Elected to the Presidency as a bachelor in 1865, there has been speculation about his sexual identity for years. The jury is still out and opposing sides continue to argue the issue. But if true, it makes for a sensational history lesson.

At the age of 27 he was engaged to Anne Coleman, the daughter of the wealthy iron monger. But because of his busy law practice, they spent little time with each other. He came from more modest means, and rumors spread that he was marrying her for her money. And there is evidence she was aware of the rumors. Coleman broke off the engagement and inexplicable died a short time later.

Buchanan never “courted” another woman.

Buchanan was close friends with William Rufus King (Senator from Alabama). In the 1830s & 1940s they lived together in a boarding house while working as Senators. King himself described their relationship as a “communion”.

  • Their friendship didn’t go unnoticed.
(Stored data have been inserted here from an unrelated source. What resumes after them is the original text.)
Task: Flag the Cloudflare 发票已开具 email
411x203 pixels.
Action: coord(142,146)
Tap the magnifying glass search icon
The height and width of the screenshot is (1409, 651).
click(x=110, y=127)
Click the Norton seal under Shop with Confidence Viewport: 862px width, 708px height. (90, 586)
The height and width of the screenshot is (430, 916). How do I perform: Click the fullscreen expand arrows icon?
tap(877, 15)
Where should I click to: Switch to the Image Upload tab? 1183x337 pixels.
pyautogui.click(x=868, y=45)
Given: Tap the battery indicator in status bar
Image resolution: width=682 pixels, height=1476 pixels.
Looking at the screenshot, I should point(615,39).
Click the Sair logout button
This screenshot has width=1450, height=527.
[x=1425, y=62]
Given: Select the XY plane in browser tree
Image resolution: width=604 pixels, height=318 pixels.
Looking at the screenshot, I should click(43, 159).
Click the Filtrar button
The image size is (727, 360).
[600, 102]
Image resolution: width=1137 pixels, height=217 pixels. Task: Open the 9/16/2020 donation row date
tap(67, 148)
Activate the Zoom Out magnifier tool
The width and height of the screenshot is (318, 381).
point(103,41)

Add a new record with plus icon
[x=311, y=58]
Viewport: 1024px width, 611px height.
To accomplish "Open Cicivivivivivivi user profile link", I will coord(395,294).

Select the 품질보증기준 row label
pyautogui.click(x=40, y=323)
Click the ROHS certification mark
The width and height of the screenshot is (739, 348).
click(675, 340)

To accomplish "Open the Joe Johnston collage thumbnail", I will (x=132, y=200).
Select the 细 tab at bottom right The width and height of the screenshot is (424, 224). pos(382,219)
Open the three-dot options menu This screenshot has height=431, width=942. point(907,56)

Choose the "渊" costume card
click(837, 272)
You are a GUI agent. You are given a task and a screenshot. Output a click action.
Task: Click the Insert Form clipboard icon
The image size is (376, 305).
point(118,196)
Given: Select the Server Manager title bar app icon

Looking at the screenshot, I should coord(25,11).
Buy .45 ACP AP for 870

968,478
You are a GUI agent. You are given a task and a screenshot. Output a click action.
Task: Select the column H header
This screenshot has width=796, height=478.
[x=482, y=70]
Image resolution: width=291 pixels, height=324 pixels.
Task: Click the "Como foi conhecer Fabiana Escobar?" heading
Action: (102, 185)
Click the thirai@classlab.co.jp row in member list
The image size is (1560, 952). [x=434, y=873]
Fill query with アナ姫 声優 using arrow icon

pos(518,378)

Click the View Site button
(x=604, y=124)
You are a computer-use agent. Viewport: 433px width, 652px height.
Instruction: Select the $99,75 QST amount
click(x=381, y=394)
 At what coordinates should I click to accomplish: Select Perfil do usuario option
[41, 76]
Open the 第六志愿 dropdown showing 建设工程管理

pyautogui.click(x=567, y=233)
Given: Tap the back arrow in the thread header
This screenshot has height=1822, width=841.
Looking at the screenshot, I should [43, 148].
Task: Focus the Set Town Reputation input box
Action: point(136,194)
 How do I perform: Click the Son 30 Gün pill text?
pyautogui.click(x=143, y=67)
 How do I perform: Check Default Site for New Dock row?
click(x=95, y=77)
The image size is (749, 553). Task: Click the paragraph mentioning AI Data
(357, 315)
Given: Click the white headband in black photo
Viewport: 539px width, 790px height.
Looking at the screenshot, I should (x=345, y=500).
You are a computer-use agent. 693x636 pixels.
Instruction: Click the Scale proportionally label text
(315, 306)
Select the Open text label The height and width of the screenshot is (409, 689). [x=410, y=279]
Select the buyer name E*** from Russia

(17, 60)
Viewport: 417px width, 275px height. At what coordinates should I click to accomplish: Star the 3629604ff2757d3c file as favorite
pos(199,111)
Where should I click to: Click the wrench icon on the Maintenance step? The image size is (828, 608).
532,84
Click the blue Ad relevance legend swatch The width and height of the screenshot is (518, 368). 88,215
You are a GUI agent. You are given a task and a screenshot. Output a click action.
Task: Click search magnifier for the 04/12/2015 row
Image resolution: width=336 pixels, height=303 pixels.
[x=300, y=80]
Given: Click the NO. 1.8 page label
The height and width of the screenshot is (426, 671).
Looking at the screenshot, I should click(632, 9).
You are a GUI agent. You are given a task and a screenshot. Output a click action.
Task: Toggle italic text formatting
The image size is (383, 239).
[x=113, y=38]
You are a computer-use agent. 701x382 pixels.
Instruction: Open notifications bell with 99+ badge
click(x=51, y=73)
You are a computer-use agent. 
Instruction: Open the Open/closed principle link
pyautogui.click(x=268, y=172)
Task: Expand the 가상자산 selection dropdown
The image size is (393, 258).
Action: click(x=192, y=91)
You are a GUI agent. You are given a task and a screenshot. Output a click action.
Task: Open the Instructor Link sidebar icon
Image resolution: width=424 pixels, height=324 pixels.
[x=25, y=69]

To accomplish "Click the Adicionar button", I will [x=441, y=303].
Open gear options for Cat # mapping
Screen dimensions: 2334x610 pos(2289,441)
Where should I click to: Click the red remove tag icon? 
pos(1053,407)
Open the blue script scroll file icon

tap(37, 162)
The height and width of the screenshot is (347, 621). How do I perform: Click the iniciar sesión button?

Andrew Jackson (an opponent) called King “Miss Nancy”
  • Aaron Burr referred to King as Buchanan’s “better half” or “Aunt Fancy”.
  • Catherine Thompson, the wife of cabinet member, wrote “there was something unhealthy in the president’s attitude”.
  • Buchanan later in life wrote a letter saying that he might marry if the woman who could accept his "lack of ardent or romantic affection”.

Buchanan and King continued to be roommates during King’s brief tenure as Vice-President under Franklin Pierce. King died of tuberculosis six weeks after taking his oath.

James Buchanan became president 4 years later. He served during tenuous times with growing secession sentiment between the North and South.

Buchanan was succeeded as president in 1861 by Abraham Lincoln. The Civil War that soon followed was often called “Buchanan’s War” and he spend the rest of his life trying to defend his legacy. He died in 1868 of Respiratory failure.

So was Buchanan gay? We may never know for sure because his family burned most of the letters between him and King. Historian Thomas Balcerski doesn’t think do (Balcerski is gay himself). Biographer Jean Baker argued that Buchanan was asexual.

But historians Jim Loewen, John Howard, Robert Watson and Shelley Ross think so. As does Larry Flynt (publisher of Penthouse) who cowrote “One Nation Under Sex” with history professor David Eisenbach in 2011. (But Flynt has an agenda of his own).